Babası, yüz yıkanılan porseleni, kadınlar tarafının paravanasını, sağlam bir koltuğu bırakarak, başka ne varsa kırdığı, yorulup durduğu zaman pencereden bakanlar, kızın çöktüğü sandalyeden yavaşça kalktığını, babasının elinden dülger keserini kapınca, evvela kalın ceviz koltuğu, sonra paravanayı, en sonra da porselen yalağı hırsla, zevkle fakat ağlayarak kırdığını gördüler. Yine nasılsa babasının keserinden kurtulmuş bir kolonya şişesinin yerde köpürerek paramparça olduğu görüldü. Güzel bir koku, açık pencereden burunlarımıza geldi.
Melek şimdi serbestti. Babasını dükkânının ortasında şaşkın bırakarak ağlaya ağlaya iskeleye koştu. Biletini aldı…

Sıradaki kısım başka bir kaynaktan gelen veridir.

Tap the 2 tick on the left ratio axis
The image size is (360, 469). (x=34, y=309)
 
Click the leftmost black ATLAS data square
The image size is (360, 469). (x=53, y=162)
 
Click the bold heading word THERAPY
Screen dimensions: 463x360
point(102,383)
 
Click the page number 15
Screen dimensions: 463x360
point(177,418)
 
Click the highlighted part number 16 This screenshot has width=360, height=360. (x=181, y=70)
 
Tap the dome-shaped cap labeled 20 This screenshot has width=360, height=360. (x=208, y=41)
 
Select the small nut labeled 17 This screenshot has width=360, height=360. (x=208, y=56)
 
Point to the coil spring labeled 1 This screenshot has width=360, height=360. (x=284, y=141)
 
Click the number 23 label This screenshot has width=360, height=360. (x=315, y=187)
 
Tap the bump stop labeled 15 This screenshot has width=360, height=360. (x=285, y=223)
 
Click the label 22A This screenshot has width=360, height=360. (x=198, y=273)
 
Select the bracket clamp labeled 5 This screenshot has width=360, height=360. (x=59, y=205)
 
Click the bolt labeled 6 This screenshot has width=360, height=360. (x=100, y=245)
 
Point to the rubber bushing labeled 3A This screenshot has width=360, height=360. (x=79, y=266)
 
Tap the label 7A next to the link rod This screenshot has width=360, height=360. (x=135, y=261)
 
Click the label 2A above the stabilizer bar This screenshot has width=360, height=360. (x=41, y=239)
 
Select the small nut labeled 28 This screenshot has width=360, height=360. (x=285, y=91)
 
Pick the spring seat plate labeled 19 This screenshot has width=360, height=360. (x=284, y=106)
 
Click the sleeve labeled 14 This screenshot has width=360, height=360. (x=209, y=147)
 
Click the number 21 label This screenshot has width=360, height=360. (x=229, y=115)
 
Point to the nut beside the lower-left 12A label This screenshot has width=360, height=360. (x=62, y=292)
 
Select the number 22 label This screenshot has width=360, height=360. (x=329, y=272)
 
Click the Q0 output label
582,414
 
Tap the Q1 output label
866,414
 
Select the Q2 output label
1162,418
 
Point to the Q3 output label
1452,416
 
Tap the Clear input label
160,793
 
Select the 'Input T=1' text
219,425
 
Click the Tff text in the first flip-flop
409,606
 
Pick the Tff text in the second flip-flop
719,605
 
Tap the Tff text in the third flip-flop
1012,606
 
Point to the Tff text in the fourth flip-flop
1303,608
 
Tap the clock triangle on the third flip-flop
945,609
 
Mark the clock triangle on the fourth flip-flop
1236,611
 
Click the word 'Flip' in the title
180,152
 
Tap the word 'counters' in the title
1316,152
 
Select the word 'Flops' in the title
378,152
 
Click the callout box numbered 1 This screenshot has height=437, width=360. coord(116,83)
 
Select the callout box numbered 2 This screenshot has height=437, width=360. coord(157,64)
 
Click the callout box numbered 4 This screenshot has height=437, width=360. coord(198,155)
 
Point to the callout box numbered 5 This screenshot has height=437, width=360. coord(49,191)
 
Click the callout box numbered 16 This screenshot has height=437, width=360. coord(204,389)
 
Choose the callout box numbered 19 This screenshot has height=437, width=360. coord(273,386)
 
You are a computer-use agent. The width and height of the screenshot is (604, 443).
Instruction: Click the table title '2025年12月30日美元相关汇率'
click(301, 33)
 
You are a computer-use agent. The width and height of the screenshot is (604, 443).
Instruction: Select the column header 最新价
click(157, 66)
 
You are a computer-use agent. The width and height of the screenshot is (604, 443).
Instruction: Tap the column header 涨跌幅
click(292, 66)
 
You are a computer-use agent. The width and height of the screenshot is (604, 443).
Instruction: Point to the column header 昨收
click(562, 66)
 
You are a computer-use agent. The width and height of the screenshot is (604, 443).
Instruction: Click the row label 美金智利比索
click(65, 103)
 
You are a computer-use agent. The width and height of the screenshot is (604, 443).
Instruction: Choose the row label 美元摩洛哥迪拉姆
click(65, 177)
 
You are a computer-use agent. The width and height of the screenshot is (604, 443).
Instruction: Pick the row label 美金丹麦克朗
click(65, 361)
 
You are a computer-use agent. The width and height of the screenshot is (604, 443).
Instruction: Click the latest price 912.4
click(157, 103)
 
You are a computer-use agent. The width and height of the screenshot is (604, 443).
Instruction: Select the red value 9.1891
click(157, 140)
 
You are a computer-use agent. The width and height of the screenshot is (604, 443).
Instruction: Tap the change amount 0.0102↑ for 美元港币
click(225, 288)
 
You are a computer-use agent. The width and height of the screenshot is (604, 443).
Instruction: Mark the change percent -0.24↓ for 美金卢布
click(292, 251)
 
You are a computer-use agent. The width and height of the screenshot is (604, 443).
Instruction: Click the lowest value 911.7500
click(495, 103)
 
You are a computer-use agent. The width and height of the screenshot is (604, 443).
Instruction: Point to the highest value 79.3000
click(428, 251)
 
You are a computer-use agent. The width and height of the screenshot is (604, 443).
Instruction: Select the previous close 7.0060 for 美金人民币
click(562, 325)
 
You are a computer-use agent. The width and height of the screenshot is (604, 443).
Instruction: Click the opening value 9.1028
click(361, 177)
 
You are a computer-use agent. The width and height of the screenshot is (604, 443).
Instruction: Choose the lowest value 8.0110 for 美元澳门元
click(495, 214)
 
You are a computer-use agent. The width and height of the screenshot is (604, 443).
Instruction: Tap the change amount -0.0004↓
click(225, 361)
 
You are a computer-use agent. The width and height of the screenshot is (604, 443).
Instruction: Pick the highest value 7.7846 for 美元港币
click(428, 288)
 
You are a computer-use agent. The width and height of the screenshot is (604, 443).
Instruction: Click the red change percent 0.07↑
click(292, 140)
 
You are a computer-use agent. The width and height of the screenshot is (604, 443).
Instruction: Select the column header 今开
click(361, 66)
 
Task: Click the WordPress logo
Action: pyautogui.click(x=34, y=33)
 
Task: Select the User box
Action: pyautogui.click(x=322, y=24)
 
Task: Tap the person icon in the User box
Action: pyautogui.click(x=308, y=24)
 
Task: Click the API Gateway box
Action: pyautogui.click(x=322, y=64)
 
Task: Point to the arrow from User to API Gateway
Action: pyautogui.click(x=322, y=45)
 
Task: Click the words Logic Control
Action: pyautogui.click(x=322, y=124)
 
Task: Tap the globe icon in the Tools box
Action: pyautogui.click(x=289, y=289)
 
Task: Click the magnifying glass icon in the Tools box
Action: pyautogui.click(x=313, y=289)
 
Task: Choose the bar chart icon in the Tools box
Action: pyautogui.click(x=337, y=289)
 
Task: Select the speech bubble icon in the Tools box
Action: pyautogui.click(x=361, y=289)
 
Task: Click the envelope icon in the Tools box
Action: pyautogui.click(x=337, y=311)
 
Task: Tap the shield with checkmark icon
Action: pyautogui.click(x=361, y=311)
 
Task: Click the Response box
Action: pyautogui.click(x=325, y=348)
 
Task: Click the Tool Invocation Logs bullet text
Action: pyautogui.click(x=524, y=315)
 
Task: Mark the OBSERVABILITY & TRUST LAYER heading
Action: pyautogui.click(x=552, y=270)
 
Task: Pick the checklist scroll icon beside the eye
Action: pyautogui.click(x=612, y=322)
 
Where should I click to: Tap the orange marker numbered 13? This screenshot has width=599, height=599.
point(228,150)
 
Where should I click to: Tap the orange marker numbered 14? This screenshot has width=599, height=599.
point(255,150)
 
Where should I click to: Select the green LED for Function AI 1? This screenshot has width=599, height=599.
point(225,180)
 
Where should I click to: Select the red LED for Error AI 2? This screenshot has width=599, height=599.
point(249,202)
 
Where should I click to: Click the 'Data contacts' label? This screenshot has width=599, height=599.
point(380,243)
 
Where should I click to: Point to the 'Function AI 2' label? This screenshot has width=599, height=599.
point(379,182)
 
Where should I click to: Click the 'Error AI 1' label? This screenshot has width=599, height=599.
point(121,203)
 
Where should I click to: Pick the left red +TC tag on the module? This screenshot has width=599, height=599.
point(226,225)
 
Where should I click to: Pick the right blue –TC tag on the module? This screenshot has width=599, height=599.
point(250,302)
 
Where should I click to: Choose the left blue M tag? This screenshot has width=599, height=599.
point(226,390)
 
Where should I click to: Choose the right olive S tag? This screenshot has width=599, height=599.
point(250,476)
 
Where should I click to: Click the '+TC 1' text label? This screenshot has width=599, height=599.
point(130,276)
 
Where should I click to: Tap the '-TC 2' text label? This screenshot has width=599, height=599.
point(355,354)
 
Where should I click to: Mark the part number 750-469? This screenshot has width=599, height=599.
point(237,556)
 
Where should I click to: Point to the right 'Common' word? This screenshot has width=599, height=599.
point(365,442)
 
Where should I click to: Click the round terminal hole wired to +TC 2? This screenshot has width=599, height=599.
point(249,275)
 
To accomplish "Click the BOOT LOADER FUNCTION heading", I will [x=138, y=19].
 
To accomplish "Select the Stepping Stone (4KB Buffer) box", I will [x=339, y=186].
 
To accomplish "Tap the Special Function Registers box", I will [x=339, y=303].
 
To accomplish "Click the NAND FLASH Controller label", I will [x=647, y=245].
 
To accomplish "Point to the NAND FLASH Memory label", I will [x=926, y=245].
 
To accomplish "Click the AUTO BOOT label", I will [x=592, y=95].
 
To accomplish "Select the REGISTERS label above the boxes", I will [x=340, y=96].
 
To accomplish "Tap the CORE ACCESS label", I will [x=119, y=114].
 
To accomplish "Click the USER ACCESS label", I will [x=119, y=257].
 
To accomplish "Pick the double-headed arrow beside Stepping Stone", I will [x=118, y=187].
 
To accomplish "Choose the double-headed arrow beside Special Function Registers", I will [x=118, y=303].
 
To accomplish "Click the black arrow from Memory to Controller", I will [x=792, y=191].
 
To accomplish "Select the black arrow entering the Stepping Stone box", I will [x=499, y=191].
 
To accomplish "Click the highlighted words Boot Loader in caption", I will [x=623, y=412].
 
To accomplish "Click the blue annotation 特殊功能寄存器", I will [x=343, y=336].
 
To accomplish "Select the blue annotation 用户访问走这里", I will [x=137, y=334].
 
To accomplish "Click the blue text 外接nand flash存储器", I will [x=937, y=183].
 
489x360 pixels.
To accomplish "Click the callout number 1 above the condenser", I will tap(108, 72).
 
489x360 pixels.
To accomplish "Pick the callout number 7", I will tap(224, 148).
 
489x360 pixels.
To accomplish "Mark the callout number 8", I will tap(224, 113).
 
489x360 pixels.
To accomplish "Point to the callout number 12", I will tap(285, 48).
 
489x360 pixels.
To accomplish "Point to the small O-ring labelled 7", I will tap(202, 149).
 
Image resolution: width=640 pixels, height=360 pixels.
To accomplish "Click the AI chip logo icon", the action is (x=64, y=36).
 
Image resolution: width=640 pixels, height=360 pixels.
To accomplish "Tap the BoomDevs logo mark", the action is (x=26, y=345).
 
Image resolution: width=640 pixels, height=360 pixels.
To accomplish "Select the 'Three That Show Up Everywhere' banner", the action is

Hikmet, bütün yazı, sonbaharı, Hayırsızlar’da geçirdikten sonra adeta uzaktaki meskûn adalarda sesin sedanın kesildiğini, göçlerin geçip gittiklerini, yerli ahalinin küçük, pis kahvelere melal içinde çekildiklerini buradan duyar oldu. Nasıl bazı yaz akşamları o uzak, meskûn adacıklardan sesin sedanın geldiğini tahayyül etmiş, bazen bir fısıltı halinde konuşmalar, gülüşmeler, denizin yüzünden kendisine doğru hakikaten gelmişlerse, şimdi de sessizlik öylece geliyordu. Gök bazen kararıyor, büyük damlalı fakat hâlâ ılık yağmurlar yağıyordu. Ada’da yalnızdı. Ta uzakta pis, sıcak denizin üstünde bir iki yelken gözüküyor; bazen de kılıca çıkmış birkaç sandalın bir anda gözüküp kaybolduklarım görüyordu.
Fahri’nin ölümünü, dükkânın eşyasının kırıldığı, dükkânın kapatıldığını burada duydu. Melek kaybolmuş, Beyoğlu’nda bir dükkânda görüldüğü söyleniyordu. Kalfa olarak girmişmiş… Manikürcülük de öğreniyormuş…

Bir gün meskûn yerlerde sesin sedanın müthiş surette kesildiğini hisseden Hikmet, sandalına atladı. Ada’nın yolunu tuttu.
Ada’ya vardığı zaman, ne yapacağını şaşırmış gibiydi. Çoktan beri iyi bir yemek yememişti. Hele birkaç gün evvel ekmeği de bittiği için yalnız yarı çiğ bir iki balıktan başka ağzına bir şey koymamıştı.

Cebinde birkaç lirası vardı. Sütçü Pandeli’nin dükkânındaki fasulye tenceresinin kapağını kaldırıp da yemeğin kokusunu duyunca içinde bir baygınlık hissetti, gözleri karardı…
Karnını doyurduktan sonra aklına İstanbul’a inmek geldi. Vapurda, karşıki boş adanın bekçisi Hırant’a rastladı. Adanın sahibi öldüğü için başka birisine satıldığını öğrendi.
Hırant:
— Yeni sahipleri de beni bekçi gibi tutmak istiyor ama pek niyetim yok, dedi.
Hikmet’in kafasından şimşek gibi, bir arzu geçti: Ne iyi olurdu? Allahım! Orada çocukluğunun en güzel günlerini, sonra evvelki kış Ali Rıza’nın birdenbire aklına esmesiyle bir ilkbaharı geçirdiğini hatırladı. Hırant’a o baharda nerede olduğunu sordu.
Hırant:
— Biz haber aldık sizin oraya yerleştiğinizi… Bizim doktor bırakın otursunlar, dedi. Sen de zaten istiyordun, git Bursa’ya, romatizmalarına iyi gelir, demişti.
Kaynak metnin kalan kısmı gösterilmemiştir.